▶ **Deine Aufgabe**
Gib aus dem Auszug den Abschnitt wortgetreu aus, der mit „7) Ein guter“ beginnt und mit „vor seinen Karren.“ endet.

___ Auszug ___

6) Priviligierte Zugänge zur Politik müssen verteidigt werden
Konkurrenz hemmt bekanntermaßen das eigene Geschäft. Mappus sollte sich voll und ganz auf seinen persönlichen Berater Notheis verlassen und keine unabhängige Prüfung veranlassen.
„Noch eine Bitte und es ist wirklich wichtig, dass Du das auch so exekutierst:
Du wirst Anrufe von zahlreichen Banken bekommen,Mangold (fuer Rotschild)
Spaeth (fuer Merril Lynch)
Ackermann u.a.Ist ploetzlich deren bester Freund! Sie werden Dich draengen Ihnen ein Mandat zu
geben und werden anbieten eine „Fairness Opinion“ sogar umsonst (!) zu machen (damit sie sogenannten „league table credit“ bekommen). Du musst das alles ablehnen (!!) und sagen, dass Du bereits vollstaendig beratungstechnisch aufgestellt bist. Die Landesbank koordiniert die Anleihe und Du verweist die Herren auf die LBBW/Vetter bezueglich der Anleihe. Sag denen zusaetzlich, dass Du etwas tun wirst, dass Sie spaeter zu dem Kreis der moeglichen Banken gehoeren werden, wenn es um die Platzierung der Aktien geht, ohne ihnen natuerlich eine feste Garantie dafuer zu geben.Bitte achte darauf, dass Du das o.a. durchziehst. Das verursacht sonst anderenfalls
erheblich Sand im Getriebe und das kann ich jetzt nicht gebrauchen ..Danke u bis morgen abend,
Lg Dirk“
Das Zitat zeigt auch, wie wichtig gut vernetzte Topmanager und Politiker als Türöffner für Unternehmen sind. Für die Investmentbank Rothschild prophezeite Notheis einen Anruf vom deutschen Manager Klaus Mangold, Co-Chairman der deutschen Dependance bei Rothschild, der u.a. bei Quelle Schickedanz AG & Co., Daimler Benz AG, TUI, sowie für den Ost-Ausschuss der Deutschen Wirtschaft und den BDI tätig war, bzw. tätig ist. Merrill Lynch kann auf den ehemaligen baden-württembergischen Ministerpräsident Lothar Späth (CDU) zurückgreifen, seit 2003 Deutschland Chef und später Senior Advisor der Investmentbank.
7) Ein guter Deal – für wen?
Gegenüber dem Frankreich-Chef von Morgan Stanley René Proglio (Zwillingsbruder des EdF-Chefs Henri Proglio) lässt Notheis durchblicken, dass er sich des überhöhten Kaufpreises durchaus bewusst ist.
„Your brother has allready agreed the deal at 4O€, which is more than rich as we know.“ [Anm. d. Red.:Am Ende zahlte Baden-Württemberg sogar 41,50€ pro Aktie]
Erst Einflussnahme, jetzt Ermittlungen
Wie sorge ich dafür, dass die Interessen meines Unternehmens bevorzugt behandelt werden? Wie schaffe ich Vorteile für mein Unternehmen und für mich selbst? Man nutzt die Politik und spannt sie vor seinen Karren.

___ Inhalt der Datensätze ___

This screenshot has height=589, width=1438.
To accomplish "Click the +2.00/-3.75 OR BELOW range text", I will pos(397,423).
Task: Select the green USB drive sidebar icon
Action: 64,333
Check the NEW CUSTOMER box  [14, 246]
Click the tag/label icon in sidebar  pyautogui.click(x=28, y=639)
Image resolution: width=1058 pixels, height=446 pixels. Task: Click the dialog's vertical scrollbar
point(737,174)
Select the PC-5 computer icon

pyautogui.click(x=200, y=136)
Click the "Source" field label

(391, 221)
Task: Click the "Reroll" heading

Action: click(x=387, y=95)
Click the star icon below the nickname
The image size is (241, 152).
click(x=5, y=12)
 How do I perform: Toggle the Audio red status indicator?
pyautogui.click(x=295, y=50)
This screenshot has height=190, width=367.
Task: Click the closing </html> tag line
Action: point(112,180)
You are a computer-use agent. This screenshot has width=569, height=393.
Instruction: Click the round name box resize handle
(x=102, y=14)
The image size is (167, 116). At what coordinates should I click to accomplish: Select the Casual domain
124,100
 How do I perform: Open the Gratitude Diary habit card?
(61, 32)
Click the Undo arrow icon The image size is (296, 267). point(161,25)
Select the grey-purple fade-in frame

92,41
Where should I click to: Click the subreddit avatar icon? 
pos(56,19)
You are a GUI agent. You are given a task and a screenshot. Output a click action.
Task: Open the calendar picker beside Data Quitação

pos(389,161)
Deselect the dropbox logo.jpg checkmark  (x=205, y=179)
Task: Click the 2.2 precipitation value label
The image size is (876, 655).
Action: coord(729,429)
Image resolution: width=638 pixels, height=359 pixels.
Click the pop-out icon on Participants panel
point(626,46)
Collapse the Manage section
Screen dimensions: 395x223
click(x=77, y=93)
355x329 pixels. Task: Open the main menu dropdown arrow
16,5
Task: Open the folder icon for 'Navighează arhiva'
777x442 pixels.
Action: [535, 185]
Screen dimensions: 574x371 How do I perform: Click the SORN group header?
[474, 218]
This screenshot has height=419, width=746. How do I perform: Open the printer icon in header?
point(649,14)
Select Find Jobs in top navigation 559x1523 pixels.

___

▶ **Schriftliche Lösung**
7) Ein guter Deal – für wen?
Gegenüber dem Frankreich-Chef von Morgan Stanley René Proglio (Zwillingsbruder des EdF-Chefs Henri Proglio) lässt Notheis durchblicken, dass er sich des überhöhten Kaufpreises durchaus bewusst ist.
„Your brother has allready agreed the deal at 4O€, which is more than rich as we know.“ [Anm. d. Red.:Am Ende zahlte Baden-Württemberg sogar 41,50€ pro Aktie]
Erst Einflussnahme, jetzt Ermittlungen
Wie sorge ich dafür, dass die Interessen meines Unternehmens bevorzugt behandelt werden? Wie schaffe ich Vorteile für mein Unternehmen und für mich selbst? Man nutzt die Politik und spannt sie vor seinen Karren.